There is no consumption tax on silent wine in the Czech Republic, and sparkling wines are taxed at CZK 23.40 per liter. Beer and spirits are also taxed. Silent wine is the only alcohol on which no consumption tax is levied.
The NERV recommended taxing silent wine, stating that the estimated revenue to the state budget could be four to five billion crowns. However, Zborovský warned that it would reduce the competitiveness of Czech winegrowers. Taxed wine is not subject to consumption tax in Germany, Austria, Hungary, Italy, Slovakia, or Spain. Furthermore, wine production in the Czech Republic would also decline, and tax revenues would not be as high.

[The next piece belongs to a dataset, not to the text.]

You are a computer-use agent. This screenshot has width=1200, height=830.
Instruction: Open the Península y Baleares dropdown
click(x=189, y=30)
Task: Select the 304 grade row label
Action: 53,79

KDU-ČSL MPs Antonín Tesařík and Jiří Horák also oppose the consumption tax on wine. They argue that the tax on personal income should be increased instead of a consumption tax on wine. “These tax adjustments will not solve the problem anyway. The funds should also come from the progressive taxation of the wealthy, one of the lowest in Europe. Economic experts from the OECD also recommend this,” warned Horák.
“Increasing the tax on personal income and introducing progressivity is, in my opinion, the right path to finding money for the budget. Low-income earners would not feel it, and obtaining 40 to 50 billion crowns is possible,” Zborovský added.
Introducing a consumption tax on silent wine has caused significant controversy among Czech lawmakers, and the proposal will likely face further scrutiny. The debate has focused on whether introducing a consumption tax on wine would increase revenues for the state budget while not harming small winegrowers. Critics argue that introducing the tax would be counterproductive and undermine the competitiveness of Czech wine producers.